*Set task 1*:
Reproduce the part of the passage on interferometric point analysis that starts with "For the interferometric" and goes on through "can be used.".

━━━━━━━━━━

The standard deviation from the regression function serves as a quality measure for the regression function and the derived parameters. The standard deviation of the phase from the regression funnction is expressed in radian. The residual phase, this is the deviation from the regression function, contains phase terms related to the atmospheric phase delay, baseline errors, non-linear deformation, and signal noise. The residual phase is written to an output file for further investigation.
For the stack of differential interferograms unwrapped interferometric phases are derived and written out to a stack of unwrapped phases. As input to def_mod_pt and multi_def_pt interferometric data in point data format is required. This input is further discussed in the following.
The point coordinates are defined in a point list. Optionally, a point data stack of interpolated point target positions can be provided. If not provided, the point coordinates of the point list are used. Furthermore, a mask can be provided to indicate for each point if it shall be considered (mask value 1) or not (mask value 0). The interferometric pairs are defined in the itab, a table associating interferogram stack records with pairs of SLC stack records (ascii). Acquisition times and other SLC parameters are provided in the stack of SLC/MLI parameters (binary) and baseline parameters in the stack of baseline parameters (binary). The differential interferogram is provided in another point data stack. Complex valued or unwrapped differential interferograms can be provided (but the same type for all records). Typically, a simulated interferometric phase images were subtracted in the calculation of the stack of differential interferograms. Early on in an IPTA investigation initial simulated phases may contain only the topographic and orbital phase terms calculated from an initial DEM and initial baseline estimates from orbit data. Later on improved height values, precision baselines, atmospheric corrections, linear deformation trends etc. may be considered.
On the command line a number of parameters can be indicated to
configure and optimize the regression analysis. These parameters
are discussed in the following paragraphs.
For the interferometric baselines the user can select if either initial estimate or the precision estimate shall be used. The point number of the reference point must be entered; def_mod_pt also allows to set - instead of a reference point number to set the reference phase to 0.0 . The index of the reference point can be determined by using dis_ipta. To minimize spatial distances it is usually adequate to select a reference point near the center of the area of interest. It is, however, often preferred to select a point known to be stable or known to be a reference point of a leveling network, as reference. To identify the point number of a point at or near the desired coordinate the programs dis_ipta or prox_pt can be used.

━━━━━━━━━━

*Set task 2*:
Write out the lines of the records that start with the line containing "You are a computer-use agent. Image" and go on through the line containing "will [379, 498].".

Item coordinate data
━━━━━━━━━━

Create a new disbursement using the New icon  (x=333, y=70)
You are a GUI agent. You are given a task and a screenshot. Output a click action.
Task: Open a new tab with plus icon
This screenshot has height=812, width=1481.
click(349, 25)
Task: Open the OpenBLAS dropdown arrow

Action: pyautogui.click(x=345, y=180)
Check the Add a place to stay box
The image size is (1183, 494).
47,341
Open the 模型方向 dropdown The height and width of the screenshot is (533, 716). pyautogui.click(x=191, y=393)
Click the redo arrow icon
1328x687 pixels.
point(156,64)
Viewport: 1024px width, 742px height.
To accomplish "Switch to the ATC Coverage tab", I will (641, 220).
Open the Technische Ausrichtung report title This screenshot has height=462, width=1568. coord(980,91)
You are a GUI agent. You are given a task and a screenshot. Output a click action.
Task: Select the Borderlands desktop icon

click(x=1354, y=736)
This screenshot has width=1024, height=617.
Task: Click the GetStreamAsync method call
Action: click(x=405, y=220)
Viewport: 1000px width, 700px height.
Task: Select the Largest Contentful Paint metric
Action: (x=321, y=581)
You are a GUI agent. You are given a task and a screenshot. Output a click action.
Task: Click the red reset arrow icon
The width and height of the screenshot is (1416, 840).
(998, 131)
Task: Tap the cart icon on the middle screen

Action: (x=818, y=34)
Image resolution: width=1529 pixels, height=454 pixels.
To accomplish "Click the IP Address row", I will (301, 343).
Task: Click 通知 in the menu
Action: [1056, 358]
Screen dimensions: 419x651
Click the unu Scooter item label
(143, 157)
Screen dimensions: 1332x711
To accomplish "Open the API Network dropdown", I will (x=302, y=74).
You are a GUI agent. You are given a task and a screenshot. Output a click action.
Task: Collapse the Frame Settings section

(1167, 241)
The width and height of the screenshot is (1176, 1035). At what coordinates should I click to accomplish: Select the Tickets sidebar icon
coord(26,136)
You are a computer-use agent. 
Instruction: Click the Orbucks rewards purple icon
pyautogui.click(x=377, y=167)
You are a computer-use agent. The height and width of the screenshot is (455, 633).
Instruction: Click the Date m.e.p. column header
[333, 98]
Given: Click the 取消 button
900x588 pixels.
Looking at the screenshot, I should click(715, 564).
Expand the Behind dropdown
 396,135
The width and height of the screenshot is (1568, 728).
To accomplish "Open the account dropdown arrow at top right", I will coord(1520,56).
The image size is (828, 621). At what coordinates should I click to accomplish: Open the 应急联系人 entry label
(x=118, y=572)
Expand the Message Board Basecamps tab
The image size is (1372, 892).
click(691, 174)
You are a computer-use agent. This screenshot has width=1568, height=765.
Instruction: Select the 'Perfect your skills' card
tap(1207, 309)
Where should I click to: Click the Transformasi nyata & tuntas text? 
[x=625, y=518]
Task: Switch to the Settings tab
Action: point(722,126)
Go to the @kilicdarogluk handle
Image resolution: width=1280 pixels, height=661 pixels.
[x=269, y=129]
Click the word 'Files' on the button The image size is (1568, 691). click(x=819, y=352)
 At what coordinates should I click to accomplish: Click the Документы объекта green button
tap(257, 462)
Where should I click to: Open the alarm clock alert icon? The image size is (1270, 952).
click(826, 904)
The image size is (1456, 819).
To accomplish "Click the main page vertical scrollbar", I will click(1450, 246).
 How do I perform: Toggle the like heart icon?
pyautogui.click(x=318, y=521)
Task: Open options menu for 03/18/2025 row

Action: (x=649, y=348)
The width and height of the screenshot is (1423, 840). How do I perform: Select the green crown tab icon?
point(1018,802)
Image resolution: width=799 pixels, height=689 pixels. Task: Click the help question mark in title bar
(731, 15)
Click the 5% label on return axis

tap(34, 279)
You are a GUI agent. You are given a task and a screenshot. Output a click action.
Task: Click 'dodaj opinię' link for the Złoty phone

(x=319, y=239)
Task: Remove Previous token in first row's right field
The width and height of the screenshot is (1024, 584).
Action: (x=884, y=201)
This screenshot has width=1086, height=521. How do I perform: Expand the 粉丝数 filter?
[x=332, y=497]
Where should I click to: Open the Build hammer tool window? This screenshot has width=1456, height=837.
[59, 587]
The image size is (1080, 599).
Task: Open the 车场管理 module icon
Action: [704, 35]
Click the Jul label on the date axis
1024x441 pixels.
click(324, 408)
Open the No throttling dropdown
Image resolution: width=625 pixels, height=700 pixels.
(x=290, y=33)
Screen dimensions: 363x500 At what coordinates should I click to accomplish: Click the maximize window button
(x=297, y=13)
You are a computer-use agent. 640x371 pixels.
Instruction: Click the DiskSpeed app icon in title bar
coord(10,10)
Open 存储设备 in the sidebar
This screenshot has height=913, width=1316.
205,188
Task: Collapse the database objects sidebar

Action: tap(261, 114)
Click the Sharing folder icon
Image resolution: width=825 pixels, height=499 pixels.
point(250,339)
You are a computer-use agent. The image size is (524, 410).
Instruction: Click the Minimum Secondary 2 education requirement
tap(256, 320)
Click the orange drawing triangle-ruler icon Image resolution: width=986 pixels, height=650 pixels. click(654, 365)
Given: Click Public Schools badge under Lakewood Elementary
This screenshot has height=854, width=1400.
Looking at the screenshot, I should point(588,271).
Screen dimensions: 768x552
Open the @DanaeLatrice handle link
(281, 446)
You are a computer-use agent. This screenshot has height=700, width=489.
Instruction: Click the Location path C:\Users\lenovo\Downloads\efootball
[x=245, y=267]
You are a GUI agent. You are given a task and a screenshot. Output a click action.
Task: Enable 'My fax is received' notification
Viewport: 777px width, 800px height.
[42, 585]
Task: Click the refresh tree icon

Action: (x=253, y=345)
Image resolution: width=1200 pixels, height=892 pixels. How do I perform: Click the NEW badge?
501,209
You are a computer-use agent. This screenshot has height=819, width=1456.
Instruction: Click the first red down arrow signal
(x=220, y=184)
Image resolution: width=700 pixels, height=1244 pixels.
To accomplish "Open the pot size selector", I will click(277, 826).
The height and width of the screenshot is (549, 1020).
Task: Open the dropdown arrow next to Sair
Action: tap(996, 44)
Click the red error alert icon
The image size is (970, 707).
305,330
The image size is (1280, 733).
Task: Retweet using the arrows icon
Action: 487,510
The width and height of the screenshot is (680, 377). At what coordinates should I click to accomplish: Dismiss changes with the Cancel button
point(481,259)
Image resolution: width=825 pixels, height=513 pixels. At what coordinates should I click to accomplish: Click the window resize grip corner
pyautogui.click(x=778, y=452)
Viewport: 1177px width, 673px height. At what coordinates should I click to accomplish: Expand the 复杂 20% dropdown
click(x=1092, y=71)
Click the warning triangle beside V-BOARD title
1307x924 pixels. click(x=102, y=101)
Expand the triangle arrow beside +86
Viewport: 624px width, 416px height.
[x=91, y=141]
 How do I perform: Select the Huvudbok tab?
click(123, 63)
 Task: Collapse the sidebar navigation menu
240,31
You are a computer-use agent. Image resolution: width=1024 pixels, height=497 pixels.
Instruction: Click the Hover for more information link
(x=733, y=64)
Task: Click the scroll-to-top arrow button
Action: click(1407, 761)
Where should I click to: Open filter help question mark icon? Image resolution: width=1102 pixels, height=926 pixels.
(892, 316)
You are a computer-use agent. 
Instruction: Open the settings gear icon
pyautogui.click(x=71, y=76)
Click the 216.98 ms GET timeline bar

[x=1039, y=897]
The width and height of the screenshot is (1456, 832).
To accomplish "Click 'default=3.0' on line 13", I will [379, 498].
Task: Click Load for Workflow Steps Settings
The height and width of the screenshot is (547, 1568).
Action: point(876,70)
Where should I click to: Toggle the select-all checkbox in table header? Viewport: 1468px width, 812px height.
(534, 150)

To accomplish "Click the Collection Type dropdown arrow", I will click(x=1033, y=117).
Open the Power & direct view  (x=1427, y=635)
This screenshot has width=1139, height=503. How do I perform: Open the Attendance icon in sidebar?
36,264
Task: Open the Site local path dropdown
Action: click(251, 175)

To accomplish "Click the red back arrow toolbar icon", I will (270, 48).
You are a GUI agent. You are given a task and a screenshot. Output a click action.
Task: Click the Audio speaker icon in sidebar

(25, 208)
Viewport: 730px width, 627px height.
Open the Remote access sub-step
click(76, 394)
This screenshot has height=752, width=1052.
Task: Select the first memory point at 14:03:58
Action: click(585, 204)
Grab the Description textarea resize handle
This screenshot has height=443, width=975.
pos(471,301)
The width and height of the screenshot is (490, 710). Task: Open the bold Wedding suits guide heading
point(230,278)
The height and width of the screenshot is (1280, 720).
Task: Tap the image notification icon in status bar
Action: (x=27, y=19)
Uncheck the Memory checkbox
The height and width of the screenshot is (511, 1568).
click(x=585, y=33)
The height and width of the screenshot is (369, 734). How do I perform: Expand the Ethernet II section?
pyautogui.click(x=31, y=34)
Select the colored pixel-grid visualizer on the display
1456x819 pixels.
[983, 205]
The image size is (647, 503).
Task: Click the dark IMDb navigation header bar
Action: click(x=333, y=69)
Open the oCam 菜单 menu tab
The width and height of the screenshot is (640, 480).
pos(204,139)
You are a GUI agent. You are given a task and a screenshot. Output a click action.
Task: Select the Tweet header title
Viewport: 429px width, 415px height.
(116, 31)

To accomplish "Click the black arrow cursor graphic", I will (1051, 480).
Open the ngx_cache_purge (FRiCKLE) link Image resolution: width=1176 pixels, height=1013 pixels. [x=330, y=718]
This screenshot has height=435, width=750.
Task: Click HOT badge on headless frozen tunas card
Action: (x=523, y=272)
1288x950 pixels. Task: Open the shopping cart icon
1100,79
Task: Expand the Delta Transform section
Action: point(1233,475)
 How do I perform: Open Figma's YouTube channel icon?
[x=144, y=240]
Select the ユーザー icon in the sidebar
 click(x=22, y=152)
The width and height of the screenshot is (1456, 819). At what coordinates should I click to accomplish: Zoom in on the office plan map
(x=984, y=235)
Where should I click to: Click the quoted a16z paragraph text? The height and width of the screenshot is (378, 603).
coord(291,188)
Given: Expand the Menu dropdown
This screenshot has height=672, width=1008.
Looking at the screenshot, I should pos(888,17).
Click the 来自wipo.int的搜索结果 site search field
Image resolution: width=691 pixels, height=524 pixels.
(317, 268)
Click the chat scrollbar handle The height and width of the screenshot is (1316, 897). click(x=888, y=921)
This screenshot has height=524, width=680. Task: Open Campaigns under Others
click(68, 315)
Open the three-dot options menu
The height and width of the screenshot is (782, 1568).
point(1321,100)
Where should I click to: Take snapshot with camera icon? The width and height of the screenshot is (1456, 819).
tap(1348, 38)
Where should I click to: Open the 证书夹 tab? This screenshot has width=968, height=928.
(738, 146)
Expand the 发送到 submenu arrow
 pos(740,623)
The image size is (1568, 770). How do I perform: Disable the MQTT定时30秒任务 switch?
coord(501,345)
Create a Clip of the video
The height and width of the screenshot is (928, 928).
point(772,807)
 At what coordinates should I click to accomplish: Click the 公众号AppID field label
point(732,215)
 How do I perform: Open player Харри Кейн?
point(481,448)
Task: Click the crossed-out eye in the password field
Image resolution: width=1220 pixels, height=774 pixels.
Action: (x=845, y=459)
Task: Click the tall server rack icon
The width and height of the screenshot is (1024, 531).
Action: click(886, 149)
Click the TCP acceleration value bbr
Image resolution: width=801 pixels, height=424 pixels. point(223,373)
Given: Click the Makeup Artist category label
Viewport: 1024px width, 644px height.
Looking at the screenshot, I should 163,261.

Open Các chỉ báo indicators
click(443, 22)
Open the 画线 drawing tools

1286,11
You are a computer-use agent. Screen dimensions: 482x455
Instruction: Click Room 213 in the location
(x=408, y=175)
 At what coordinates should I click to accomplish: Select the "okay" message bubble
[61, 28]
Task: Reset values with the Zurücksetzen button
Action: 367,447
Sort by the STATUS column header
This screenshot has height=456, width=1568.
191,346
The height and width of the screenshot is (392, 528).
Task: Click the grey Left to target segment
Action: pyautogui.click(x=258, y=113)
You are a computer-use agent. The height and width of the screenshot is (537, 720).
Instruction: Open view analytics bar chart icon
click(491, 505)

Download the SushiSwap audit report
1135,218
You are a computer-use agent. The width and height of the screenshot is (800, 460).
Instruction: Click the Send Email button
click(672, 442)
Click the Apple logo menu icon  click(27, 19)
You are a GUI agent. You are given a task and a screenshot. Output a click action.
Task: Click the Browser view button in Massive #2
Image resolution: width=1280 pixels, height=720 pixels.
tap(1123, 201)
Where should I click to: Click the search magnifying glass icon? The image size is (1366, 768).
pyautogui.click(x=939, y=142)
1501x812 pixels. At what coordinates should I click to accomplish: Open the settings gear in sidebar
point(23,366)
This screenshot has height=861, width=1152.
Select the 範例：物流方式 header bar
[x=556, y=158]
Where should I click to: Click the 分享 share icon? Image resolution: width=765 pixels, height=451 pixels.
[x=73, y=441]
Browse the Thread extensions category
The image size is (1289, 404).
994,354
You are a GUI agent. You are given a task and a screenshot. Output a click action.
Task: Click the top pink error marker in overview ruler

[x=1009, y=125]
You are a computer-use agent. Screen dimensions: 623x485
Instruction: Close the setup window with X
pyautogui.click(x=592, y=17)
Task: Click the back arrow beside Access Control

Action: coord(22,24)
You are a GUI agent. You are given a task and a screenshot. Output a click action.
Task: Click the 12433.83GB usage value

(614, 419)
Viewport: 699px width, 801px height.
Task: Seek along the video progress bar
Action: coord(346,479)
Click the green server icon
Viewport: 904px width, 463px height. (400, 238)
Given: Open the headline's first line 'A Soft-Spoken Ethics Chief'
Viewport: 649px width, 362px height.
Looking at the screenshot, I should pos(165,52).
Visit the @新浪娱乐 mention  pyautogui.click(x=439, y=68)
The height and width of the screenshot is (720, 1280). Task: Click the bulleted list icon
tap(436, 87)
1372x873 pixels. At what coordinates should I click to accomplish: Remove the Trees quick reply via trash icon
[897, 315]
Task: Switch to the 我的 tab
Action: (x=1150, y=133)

━━━━━━━━━━

*Worked answer 1*:
For the interferometric baselines the user can select if either initial estimate or the precision estimate shall be used. The point number of the reference point must be entered; def_mod_pt also allows to set - instead of a reference point number to set the reference phase to 0.0 . The index of the reference point can be determined by using dis_ipta. To minimize spatial distances it is usually adequate to select a reference point near the center of the area of interest. It is, however, often preferred to select a point known to be stable or known to be a reference point of a leveling network, as reference. To identify the point number of a point at or near the desired coordinate the programs dis_ipta or prox_pt can be used.

*Worked answer 2*:
You are a computer-use agent. Image resolution: width=1024 pixels, height=497 pixels.
Instruction: Click the Hover for more information link
(x=733, y=64)
Task: Click the scroll-to-top arrow button
Action: click(1407, 761)
Where should I click to: Open filter help question mark icon? Image resolution: width=1102 pixels, height=926 pixels.
(892, 316)
You are a computer-use agent. 
Instruction: Open the settings gear icon
pyautogui.click(x=71, y=76)
Click the 216.98 ms GET timeline bar

[x=1039, y=897]
The width and height of the screenshot is (1456, 832).
To accomplish "Click 'default=3.0' on line 13", I will [379, 498].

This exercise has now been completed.